The Central Tian Shan mountain range presides over Kyrgyzstan with regal authority. Snow leopards, argali, ibex, and other rare animals meander across the alpine grasslands, glaciers, and snow-covered slopes, taking particular refuge in the vast Sarychat-Ertash Nature Reserve. There, these animals find protection from unlikely guardians: the residents of nearby mountain communities.
From hunters to healers
These villages once thrived on government paychecks as mining outposts for the Soviet Union. After the empire’s collapse, they were all but forgotten, and residents—like Omurbek Kurmanaliev of Ak Shyrak—resorted to poaching for survival.
Omurbek killed six snow leopards during the economic turmoil of the 1990s. “My father would warn me that killing wildlife would never bring happiness,” he said, recalling how uneasy he felt about poaching. “But it was necessary to feed my family.”

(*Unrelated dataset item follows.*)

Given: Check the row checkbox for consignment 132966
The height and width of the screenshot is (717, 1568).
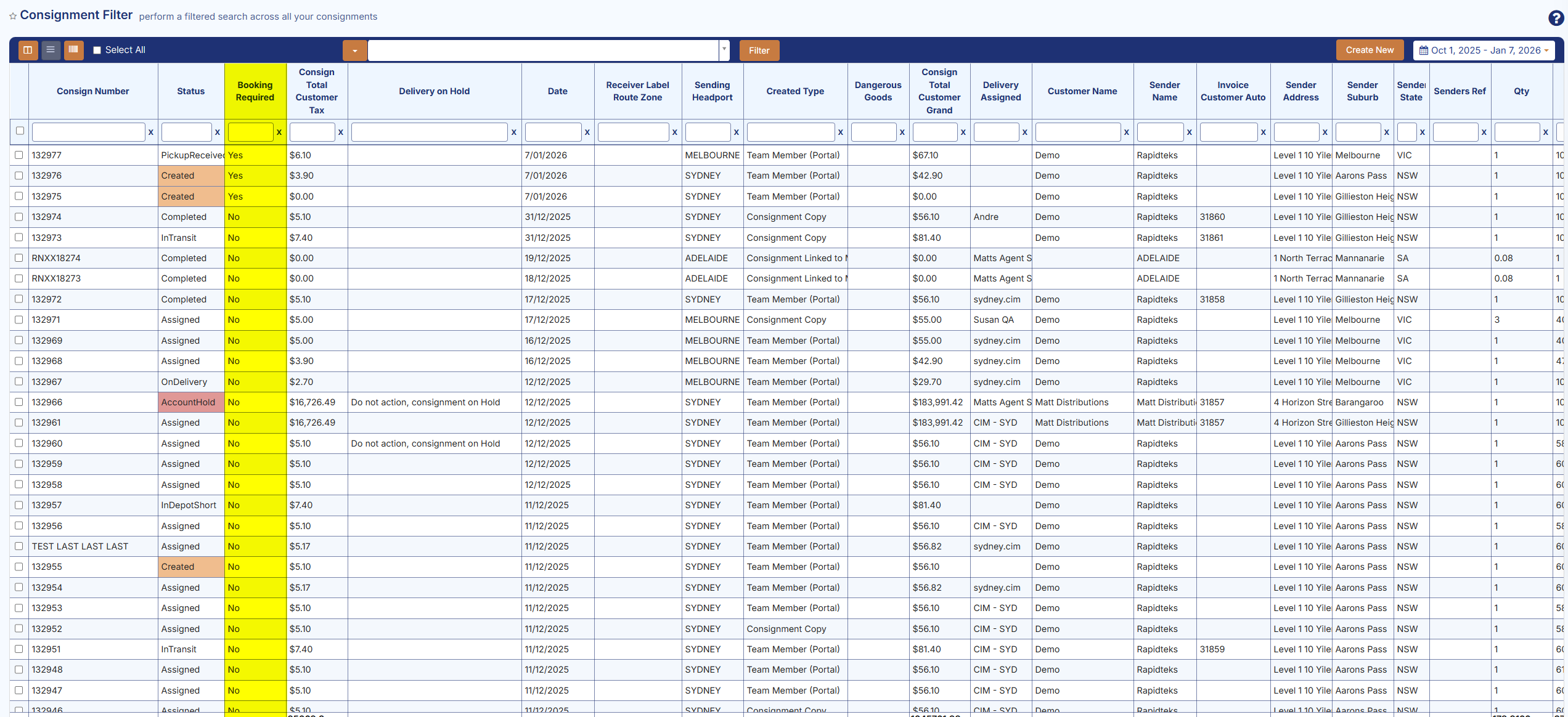Looking at the screenshot, I should coord(19,402).
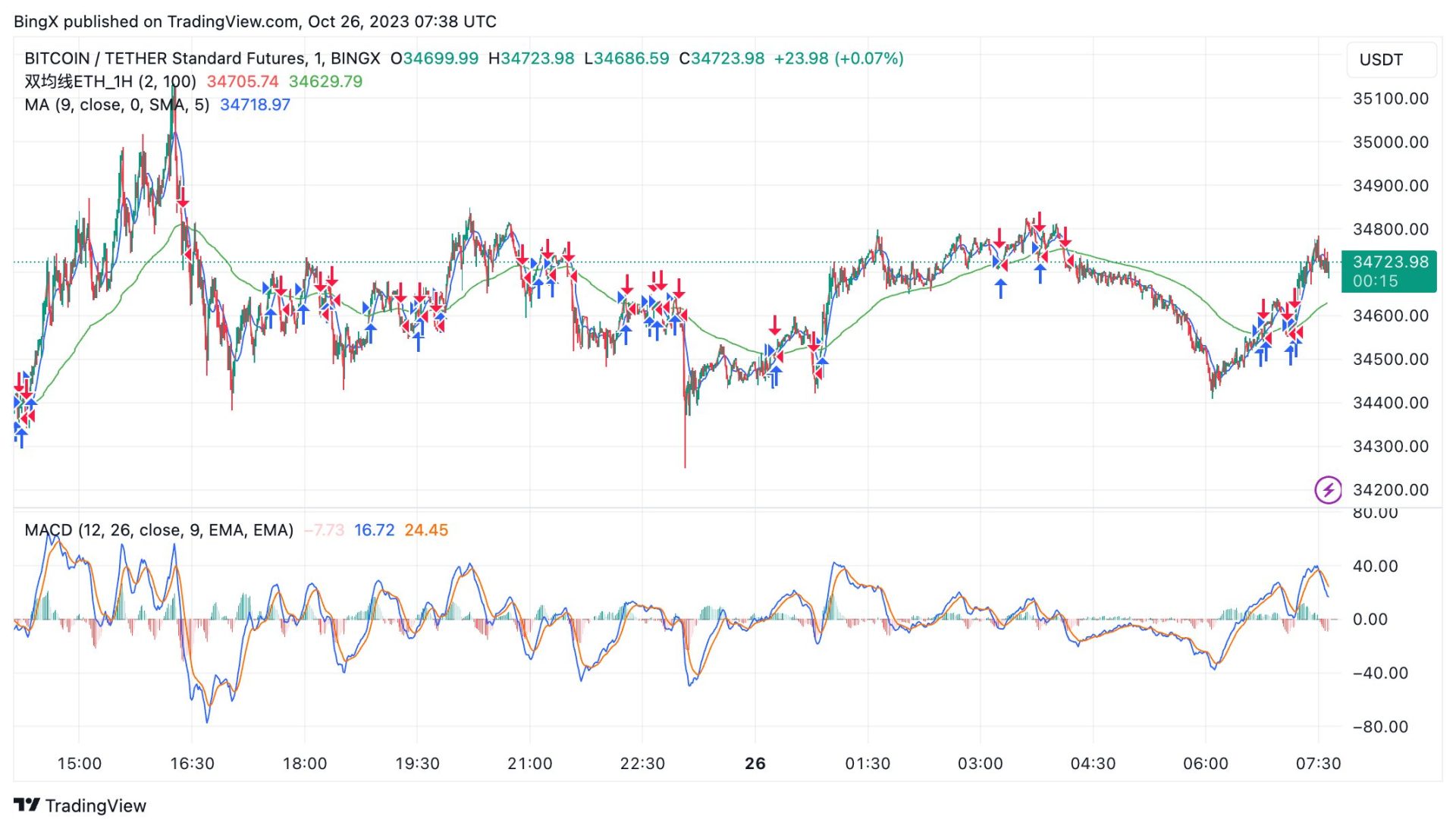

Understanding that poaching and environmental degradation are driven by poverty and lack of economic opportunities, WWF and other partners sought to transform people like Omurbek from threats to advocates, first by raising awareness, and then by providing them with constructive alternatives. For example, WWF recently set up development funds that provide microcredit loans for sustainable livelihood enterprises, but to be eligible for a loan, residents must actively participate in wildlife conservation activities. By then, the government had already established the Sarychat-Ertash Nature Reserve, opening new career paths in conservation for local residents.
Omurbek began working as a part-time park ranger at the Sarychat-Ertash Nature Reserve. He also started herding sheep and goats, and his wife Cholpon produces snow leopard themed handicrafts from wool sheared from the village’s flock. Together, they have managed to carve out a new life that relies not on exploiting nature’s treasures, but on conserving them for generations to come.
A new foe
Today, the people and animals of the Central Tian Shan mountain range face a new threat: climate change. Increasingly erratic precipitation, unseasonal and extreme snowfall, and melting permafrost are transforming the landscape and making sheep herding more difficult, creating new risks for wildlife and livelihoods.
But these remote communities are again demonstrating their resilience. With help from the USAID-funded Asia High Mountains project, the community is pursuing sustainable, income-generating alternatives to livestock raising. This includes helping local women produce and market handicraft products and building an ecotourism industry at the reserve. WWF has also been demonstrating yak herding as a lucrative climate-smart alternative to keeping domestic sheep and goats, since yaks can withstand snowfalls and cold temperatures better, require less care, and are less susceptible to predators. The demonstration herd that was started with 23 yaks several years ago has since grown to 66, and will soon be used to help local families start their own yak herds.
For Omurbek, adaptation is a way of life. Largely forgotten in the aftermath of the Soviet collapse, he and the other residents of these small Kyrgyz mountain towns are proving that, with a little help, they can become global models as guardians of the world’s snow leopards and other high mountain wildlife.